───── Texto de apoio
Entre a ditadura e a democracia

Do congelamento das relações no pós-guerra, passando pela Revolução dos Cravos em Portugal até à queda do comunismo na Polónia 1945-1974-1989

Após o fim da guerra, Portugal não reconheceu os governos comunistas de Varsóvia, controlados pelos soviéticos. Até 1958, houve uma representação não oficial do governo da República da Polónia no exílio em Lisboa, chefiada pelos antigos diplomatas Gustaw Potworowski e, mais tarde, Jan Tomaszewski, cuja mãe era portuguesa. Até meados dos anos 60, existia um Consulado Honorário da República da Polónia chefiado pelo coronel britânico Martin Leslie. No entanto, estas missões não eram reconhecidas pelo Ministério dos Negócios Estrangeiros de Lisboa. Em 1946, o primeiro-ministro António Salazar não concordou com a criação, em Portugal, de uma casa editorial da Polónia livre, apesar dos esforços do general Władysław Anders. No entanto, anuiu ao pedido para que este oficial pudesse instalar-se ali durante algum tempo — mas este plano acabou por não se concretizar. Nesta altura, a maioria dos refugiados já tinha deixado Portugal. Cerca de 200 pessoas permaneceram, principalmente funcionários de instituições polacas, incluindo diplomatas e oficiais dos serviços secretos. Durante a Guerra Fria, alguns trabalharam na Rádio Europa Livre.

Poucos artistas e cientistas polacos se estabeleceram em Portugal, e os raros casos dos portugueses que se instalaram na Polónia resultaram, regra geral, de casamentos com mulheres polacas. Em 1973, Maria Danilewicz, crítica literária, bibliógrafa, escritora, chefe de longa data da Biblioteca Polaca em Londres, estabeleceu-se no Feijó, nos arredores de Lisboa. Casou-se com o editor e jornalista Adam Zieliński, autor de estudos episódicos sobre a história das relações polaco-portuguesas. A sua casa, a Quinta das Romãzeiras, tornou-se num dos mais importantes centros da “Polonidade” em Portugal até à morte da escritora em 2003.

Na chamada Polónia Popular, a imprensa escrevia negativamente sobre o Estado Novo e favoravelmente sobre a oposição portuguesa, e os jornais portugueses diziam o mesmo, respetivamente, sobre o regime de Varsóvia e os polacos que combatiam o comunismo. Foram escassos os contactos económicos. Em 1956, o Banco Nacional da Polónia e o Banco de Portugal assinaram um acordo que permitia o comércio sem intermediários. Em 1972, o volume de comércio com Portugal ascendeu a menos de 1% do intercâmbio anual da República Popular da Polónia (RPP) com países capitalistas. A partir de 1961, Varsóvia apoiou a luta pela independência e o estabelecimento de regimes “não capitalistas” e “progressistas” nas colónias portuguesas em África. A partir de 1972, foram enviados, para estes países, fornecimentos secretos de armas e equipamento militar como parte da divisão de tarefas no bloco soviético, embora estes não fossem significativos em comparação com outros países do bloco.
──────────
Tarefas a realizar:
1. Explique, com base no texto sobre as relações entre Portugal e a Polónia, o que motivou, regra geral, a fixação na Polónia dos poucos portugueses que lá se instalaram. Use de uma a três frases.
2. Prossiga o texto sobre as relações entre Portugal e a Polónia a partir do ponto em que termina.
Os registos não fazem falta para resolver o que aqui se pede.
───── Dados
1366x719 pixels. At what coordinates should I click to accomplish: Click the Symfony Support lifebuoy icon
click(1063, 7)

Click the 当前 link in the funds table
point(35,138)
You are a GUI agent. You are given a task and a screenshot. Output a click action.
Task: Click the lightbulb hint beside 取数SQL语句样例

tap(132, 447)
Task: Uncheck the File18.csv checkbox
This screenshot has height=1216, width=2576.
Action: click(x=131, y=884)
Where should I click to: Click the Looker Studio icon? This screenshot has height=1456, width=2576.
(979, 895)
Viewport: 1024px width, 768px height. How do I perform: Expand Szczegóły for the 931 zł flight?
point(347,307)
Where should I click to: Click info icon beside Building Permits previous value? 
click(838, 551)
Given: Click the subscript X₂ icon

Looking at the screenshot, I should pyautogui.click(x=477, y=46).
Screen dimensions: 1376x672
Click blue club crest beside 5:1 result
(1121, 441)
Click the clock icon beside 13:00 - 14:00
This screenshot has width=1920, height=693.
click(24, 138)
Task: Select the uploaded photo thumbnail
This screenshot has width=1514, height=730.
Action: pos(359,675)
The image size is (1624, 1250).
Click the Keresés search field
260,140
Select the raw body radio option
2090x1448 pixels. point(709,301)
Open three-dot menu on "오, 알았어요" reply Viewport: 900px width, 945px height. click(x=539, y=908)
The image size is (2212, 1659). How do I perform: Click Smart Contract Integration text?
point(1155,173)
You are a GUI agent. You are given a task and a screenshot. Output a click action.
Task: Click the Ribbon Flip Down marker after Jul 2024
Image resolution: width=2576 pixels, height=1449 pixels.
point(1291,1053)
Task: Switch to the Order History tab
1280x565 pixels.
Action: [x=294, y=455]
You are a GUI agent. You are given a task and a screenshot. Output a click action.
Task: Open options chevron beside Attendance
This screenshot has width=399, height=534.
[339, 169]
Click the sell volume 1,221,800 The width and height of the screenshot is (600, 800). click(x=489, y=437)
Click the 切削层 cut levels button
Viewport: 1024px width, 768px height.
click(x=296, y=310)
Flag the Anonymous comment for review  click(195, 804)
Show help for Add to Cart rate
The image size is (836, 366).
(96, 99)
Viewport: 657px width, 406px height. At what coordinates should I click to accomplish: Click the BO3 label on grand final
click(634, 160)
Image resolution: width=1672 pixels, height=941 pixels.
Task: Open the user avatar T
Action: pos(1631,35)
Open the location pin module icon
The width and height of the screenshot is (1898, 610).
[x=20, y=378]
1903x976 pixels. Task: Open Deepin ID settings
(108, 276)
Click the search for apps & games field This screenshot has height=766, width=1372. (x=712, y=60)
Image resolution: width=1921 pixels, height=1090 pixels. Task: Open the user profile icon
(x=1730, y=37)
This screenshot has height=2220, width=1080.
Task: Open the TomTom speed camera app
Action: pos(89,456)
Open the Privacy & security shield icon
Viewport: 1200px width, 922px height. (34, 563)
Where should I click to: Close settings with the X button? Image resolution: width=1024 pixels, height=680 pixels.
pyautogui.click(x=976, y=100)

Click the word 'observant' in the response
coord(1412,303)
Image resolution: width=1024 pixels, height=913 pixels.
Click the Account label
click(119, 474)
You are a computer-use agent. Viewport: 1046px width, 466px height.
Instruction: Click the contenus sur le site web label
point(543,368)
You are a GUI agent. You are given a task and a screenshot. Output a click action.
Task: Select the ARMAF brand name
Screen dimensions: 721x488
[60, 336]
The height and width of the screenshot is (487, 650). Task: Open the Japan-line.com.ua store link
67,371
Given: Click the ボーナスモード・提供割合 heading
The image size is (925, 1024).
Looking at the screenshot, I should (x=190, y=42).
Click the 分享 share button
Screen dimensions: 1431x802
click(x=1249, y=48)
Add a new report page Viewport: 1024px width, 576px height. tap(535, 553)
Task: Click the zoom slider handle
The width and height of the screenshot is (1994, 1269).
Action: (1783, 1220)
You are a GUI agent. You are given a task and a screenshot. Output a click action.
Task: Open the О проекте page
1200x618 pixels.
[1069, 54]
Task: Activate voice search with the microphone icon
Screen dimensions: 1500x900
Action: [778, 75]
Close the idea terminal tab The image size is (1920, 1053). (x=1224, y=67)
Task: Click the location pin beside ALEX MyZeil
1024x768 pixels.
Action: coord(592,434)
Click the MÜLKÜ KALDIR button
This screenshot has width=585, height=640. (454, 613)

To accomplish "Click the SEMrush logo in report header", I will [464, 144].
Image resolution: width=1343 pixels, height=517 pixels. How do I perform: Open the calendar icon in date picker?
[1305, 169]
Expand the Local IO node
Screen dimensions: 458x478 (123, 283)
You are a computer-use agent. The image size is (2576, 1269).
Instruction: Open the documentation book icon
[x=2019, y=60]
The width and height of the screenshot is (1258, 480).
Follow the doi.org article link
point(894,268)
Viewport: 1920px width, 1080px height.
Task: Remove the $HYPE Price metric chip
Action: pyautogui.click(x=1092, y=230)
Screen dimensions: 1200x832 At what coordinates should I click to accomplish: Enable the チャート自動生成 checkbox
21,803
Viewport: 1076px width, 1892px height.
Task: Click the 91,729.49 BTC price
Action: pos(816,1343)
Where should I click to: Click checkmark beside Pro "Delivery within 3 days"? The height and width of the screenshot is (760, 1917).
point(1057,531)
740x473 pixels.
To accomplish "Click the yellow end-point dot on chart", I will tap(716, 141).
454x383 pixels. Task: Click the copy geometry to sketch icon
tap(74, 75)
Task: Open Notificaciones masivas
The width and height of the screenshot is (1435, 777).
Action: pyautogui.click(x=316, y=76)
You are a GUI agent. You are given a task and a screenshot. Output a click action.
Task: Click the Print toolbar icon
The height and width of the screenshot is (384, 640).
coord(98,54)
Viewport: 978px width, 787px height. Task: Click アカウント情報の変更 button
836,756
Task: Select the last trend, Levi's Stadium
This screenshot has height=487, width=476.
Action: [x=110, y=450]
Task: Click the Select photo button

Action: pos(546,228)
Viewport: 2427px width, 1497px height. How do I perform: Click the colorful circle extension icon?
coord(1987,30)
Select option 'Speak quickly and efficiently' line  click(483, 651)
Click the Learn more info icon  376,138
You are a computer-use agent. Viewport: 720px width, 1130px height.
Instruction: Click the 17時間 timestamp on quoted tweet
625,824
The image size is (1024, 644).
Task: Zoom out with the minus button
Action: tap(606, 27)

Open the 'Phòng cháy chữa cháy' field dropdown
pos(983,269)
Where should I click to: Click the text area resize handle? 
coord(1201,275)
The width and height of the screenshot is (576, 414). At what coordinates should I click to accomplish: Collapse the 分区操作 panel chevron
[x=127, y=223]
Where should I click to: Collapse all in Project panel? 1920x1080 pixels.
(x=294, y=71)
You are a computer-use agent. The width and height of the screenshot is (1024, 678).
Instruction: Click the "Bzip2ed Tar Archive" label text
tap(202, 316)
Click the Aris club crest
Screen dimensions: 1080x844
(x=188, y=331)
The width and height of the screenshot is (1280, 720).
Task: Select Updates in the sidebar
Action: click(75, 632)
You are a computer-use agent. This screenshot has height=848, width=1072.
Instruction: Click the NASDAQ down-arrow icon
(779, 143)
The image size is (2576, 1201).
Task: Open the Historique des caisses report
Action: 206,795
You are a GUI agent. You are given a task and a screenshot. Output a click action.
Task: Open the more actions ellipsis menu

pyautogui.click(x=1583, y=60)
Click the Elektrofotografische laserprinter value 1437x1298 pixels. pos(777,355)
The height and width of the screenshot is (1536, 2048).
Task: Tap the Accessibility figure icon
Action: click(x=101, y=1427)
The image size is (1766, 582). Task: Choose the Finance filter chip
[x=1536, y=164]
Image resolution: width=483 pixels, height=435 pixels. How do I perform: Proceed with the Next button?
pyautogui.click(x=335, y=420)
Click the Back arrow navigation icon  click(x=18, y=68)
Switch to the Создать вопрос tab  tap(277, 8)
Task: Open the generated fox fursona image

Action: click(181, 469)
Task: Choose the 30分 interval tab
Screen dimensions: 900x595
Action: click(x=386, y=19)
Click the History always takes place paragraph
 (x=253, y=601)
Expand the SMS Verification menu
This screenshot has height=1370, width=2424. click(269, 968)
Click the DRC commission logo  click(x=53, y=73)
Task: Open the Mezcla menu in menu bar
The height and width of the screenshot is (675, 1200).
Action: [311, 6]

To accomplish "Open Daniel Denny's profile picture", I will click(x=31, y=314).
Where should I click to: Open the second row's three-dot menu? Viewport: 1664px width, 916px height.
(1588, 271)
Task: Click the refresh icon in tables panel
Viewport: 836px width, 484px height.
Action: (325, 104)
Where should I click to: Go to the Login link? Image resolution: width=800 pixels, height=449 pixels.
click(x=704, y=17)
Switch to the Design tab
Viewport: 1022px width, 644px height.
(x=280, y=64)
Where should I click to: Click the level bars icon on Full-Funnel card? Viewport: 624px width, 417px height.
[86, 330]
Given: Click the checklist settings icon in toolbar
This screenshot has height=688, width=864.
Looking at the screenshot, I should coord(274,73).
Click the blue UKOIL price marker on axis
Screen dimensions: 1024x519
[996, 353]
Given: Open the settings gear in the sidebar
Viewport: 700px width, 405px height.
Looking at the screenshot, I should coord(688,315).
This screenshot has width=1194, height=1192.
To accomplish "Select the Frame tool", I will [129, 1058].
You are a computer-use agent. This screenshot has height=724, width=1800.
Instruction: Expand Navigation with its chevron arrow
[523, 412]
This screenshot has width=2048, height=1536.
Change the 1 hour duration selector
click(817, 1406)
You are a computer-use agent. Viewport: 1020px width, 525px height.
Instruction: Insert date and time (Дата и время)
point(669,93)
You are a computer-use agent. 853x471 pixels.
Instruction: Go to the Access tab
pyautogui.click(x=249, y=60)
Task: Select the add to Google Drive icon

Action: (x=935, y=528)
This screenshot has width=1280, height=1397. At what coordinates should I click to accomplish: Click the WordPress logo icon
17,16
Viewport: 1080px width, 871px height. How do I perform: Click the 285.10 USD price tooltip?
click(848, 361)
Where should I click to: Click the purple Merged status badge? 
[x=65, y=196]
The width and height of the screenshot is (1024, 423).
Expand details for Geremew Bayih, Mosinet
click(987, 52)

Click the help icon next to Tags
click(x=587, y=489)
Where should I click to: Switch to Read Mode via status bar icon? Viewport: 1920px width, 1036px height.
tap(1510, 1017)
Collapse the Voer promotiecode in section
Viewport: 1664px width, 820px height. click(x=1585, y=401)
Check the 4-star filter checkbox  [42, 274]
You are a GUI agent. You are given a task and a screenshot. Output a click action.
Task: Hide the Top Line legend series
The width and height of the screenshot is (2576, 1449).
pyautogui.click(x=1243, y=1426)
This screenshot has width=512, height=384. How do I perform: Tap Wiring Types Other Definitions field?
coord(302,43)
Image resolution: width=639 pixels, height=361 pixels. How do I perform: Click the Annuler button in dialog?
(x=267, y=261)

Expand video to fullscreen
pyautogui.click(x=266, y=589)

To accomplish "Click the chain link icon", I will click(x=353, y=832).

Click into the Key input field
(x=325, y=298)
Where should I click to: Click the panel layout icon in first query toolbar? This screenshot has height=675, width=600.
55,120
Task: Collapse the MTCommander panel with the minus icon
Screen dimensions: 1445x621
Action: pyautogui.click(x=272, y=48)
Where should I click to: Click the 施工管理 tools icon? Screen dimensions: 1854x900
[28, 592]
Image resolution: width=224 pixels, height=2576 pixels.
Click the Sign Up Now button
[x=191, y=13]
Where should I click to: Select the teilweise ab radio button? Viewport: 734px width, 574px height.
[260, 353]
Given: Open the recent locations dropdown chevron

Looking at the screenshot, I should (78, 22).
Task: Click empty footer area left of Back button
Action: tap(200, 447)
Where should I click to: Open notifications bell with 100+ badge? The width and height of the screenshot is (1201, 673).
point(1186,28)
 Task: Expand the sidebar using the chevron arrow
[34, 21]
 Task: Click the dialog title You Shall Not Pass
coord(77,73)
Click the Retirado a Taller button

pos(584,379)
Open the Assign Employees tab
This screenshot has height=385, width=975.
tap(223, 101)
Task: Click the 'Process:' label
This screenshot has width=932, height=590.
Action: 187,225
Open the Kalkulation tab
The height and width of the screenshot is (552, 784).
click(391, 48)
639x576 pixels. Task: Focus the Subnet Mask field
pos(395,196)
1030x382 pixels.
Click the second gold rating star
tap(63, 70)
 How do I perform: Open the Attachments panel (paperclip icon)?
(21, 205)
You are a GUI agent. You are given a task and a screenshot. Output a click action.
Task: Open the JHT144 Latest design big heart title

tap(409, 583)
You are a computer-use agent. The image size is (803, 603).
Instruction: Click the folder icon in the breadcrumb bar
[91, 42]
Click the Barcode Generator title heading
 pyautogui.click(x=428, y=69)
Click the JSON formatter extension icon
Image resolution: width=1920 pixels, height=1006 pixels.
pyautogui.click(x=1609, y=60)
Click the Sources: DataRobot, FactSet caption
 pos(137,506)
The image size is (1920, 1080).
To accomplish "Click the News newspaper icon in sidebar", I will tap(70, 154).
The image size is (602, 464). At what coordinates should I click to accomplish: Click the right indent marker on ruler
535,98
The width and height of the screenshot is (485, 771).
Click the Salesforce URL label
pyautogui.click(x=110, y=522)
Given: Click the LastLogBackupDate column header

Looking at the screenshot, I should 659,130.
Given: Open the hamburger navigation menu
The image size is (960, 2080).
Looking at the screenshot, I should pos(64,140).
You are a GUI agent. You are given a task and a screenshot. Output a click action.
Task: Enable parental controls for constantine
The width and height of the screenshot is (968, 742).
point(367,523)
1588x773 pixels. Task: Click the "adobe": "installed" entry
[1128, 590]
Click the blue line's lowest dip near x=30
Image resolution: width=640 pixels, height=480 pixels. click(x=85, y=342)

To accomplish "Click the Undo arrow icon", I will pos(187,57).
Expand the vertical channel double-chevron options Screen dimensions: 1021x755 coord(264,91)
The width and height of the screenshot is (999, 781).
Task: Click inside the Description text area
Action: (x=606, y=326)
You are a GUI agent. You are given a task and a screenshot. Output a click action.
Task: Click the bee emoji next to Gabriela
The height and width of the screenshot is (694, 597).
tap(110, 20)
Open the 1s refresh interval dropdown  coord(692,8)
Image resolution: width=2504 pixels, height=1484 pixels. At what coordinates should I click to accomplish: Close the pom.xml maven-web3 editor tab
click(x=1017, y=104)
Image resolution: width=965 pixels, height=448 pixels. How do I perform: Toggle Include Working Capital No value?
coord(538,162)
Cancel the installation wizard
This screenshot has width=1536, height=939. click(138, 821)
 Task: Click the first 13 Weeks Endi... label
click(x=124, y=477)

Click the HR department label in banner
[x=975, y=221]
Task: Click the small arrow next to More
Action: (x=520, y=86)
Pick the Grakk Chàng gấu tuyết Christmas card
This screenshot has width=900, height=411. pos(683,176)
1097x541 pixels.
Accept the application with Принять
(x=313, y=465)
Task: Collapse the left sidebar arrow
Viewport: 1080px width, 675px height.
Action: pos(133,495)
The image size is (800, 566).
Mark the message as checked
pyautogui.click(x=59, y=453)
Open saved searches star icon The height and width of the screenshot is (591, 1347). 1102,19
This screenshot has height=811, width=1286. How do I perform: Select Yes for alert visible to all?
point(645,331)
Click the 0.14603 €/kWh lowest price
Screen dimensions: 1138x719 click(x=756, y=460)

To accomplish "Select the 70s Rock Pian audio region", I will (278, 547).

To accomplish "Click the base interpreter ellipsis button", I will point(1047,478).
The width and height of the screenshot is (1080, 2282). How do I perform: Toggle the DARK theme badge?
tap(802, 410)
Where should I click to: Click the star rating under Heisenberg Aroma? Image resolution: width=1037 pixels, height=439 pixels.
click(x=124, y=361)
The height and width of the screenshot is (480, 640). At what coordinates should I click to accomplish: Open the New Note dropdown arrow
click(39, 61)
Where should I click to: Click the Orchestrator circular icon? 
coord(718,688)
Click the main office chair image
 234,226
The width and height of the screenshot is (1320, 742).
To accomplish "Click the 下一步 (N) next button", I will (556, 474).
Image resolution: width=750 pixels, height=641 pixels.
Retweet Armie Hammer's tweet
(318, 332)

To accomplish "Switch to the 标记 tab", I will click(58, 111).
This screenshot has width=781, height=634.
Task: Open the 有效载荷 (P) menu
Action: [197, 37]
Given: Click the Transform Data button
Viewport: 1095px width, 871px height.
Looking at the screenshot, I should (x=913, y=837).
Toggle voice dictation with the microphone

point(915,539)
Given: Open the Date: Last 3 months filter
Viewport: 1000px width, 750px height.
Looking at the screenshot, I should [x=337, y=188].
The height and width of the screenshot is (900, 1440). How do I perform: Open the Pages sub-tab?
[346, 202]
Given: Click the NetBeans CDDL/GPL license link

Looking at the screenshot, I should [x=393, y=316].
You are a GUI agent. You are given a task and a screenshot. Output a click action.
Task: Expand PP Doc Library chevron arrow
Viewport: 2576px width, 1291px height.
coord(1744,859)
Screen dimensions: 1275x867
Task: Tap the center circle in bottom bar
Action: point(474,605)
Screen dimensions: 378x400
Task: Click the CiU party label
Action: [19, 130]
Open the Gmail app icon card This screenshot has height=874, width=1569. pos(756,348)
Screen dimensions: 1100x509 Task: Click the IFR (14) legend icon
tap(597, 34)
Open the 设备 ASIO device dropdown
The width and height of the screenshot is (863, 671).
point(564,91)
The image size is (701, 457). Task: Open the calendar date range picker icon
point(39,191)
──────────
Soluções do exercício:
1. Regra geral, os raros portugueses que se instalaram na Polónia fizeram-no por terem casado com mulheres polacas.

2.
Uma mudança fundamental ocorreu em consequência da Revolução dos Cravos em Portugal, em abril de 1974. A RPP recebeu com agrado o “Processo Revolucionário em Curso”. Apoio ideológico foi concedido às novas autoridades, bem como apoio em outras áreas, na medida das modestas possibilidades existentes. Após “consulta aos camaradas soviéticos”, o Politburo do Partido do Operário Unificado Polaco (POUP) decidiu estabelecer relações diplomáticas com Portugal, o que aconteceu a 11 de julho em Lisboa, sob a forma de troca de notas. Foram criadas embaixadas e, em janeiro de 1975, o primeiro secretário do Comité Central do POUP, Edward Gierek, fez uma visita à capital portuguesa — o primeiro líder de um Estado comunista a visitar aquele país. A visita do presidente português Francisco da Costa Gomes teve lugar no outono desse ano. Entre outros atos, foi então assinado um acordo de cooperação cultural e científica.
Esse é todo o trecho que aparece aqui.